An enduring fixture of prohibitionist literature is the claim that, given the option, animals will self-administer cocaine until they overdose or starve to death by selecting it in preference to food. Research supporting this contention frequently involves animals placed in unnatural conditions (isolated, immobilized, starved, etc.), and removing these stresses generally reduces cocaine self-administration.1,2

Researchers have previously found that providing rats with sweetened water significantly reduced their voluntary cocaine intake,3 and a recent study has reported that rats overwhelmingly prefer water sweetened with saccharin or sucrose over cocaine.4 When presented with an either/or choice eight times a day, 94% of test rats selected the non-caloric sweetener saccharin over a "behaviorally effective" dose of cocaine (0.25 mg, i.v.).

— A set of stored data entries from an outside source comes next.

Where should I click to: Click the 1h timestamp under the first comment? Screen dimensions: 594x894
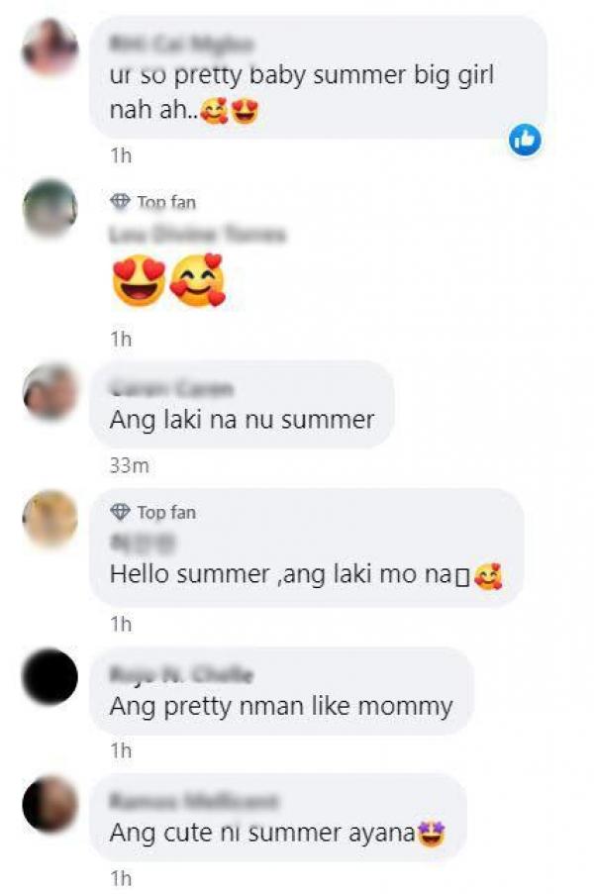(121, 155)
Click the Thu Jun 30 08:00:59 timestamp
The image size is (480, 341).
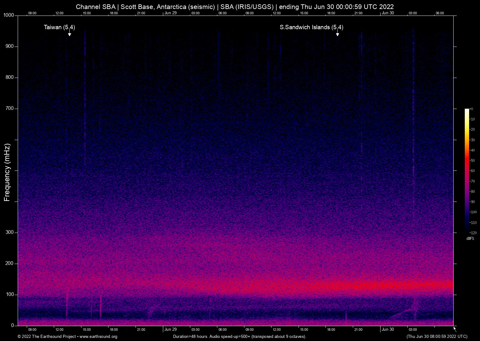[437, 337]
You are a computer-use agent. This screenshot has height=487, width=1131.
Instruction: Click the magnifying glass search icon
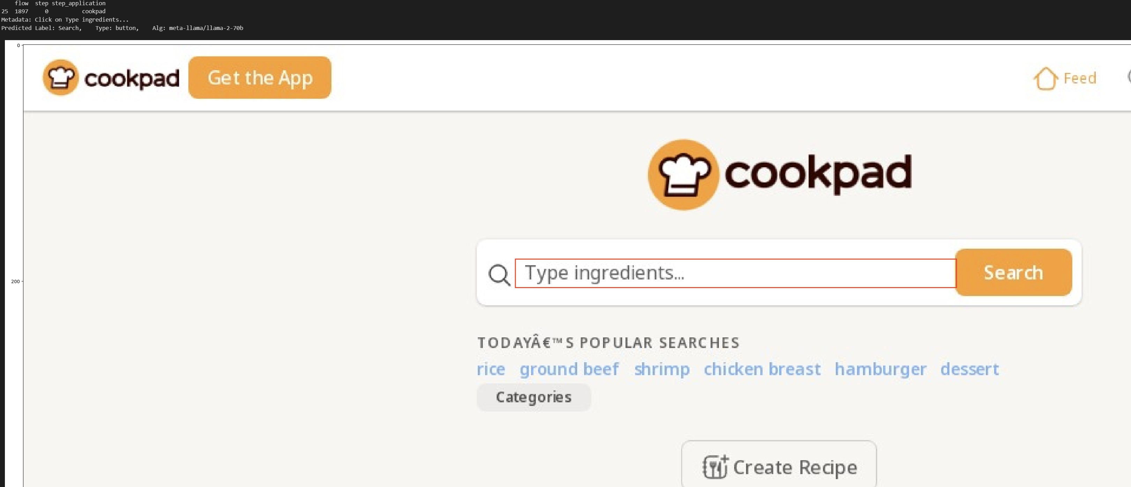pyautogui.click(x=499, y=275)
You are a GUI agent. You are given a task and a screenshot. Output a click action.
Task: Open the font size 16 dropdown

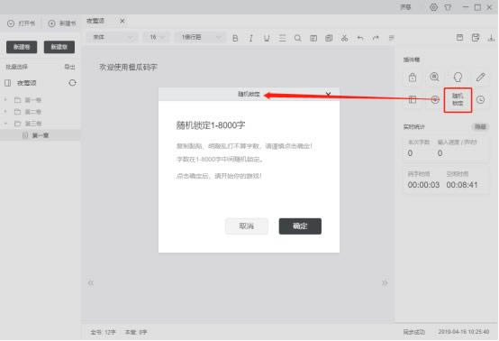157,37

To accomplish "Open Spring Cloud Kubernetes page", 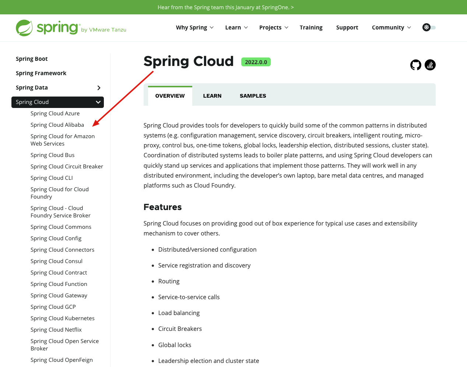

While it took the rats eleven days to develop a statistically reliable preference for selecting cocaine over nothing, it took only two days to develop a statistically reliable preference for saccharin over cocaine.4

According to the researchers, "the preference for saccharin sweet taste was not surmountable by increasing doses of cocaine and was observed despite either cocaine intoxication, sensitization or intake escalation--the latter being a hallmark of drug addiction". Pointing out apparently contradictory findings from previous primate studies that offered solid pellets instead of sweetened liquids, the researchers speculate that important differences may exist between the research methods or could be a result of inter-species differences between rodents and primates.

References #
  1. Schenk S, Lacelle G, Gorman K, Amit Z. "Cocaine self-administration in rats influenced by environmental conditions: Implications for the etiology of drug abuse". Neuroscience Letters. 1987;81(1-2):227-31.
  2. Carroll ME, France CP, Meisch RA. "Food deprivation increases oral and intravenous drug intake in rats". Science. Jul 1979; 205(4403):319-21.
  3. Carroll ME, Lac ST, Nygaard SL. "A concurrently available nondrug reinforcer prevents the acquisition or decreases the maintenance of cocaine-reinforced behavior". Psychopharmacology. 1989;97(1):23-9.
  4. Lenoir M, Serre F, Cantin L, Ahmed SH. "Intense Sweetness Surpasses Cocaine Reward". PLoS ONE. 2007;2(8):1-10.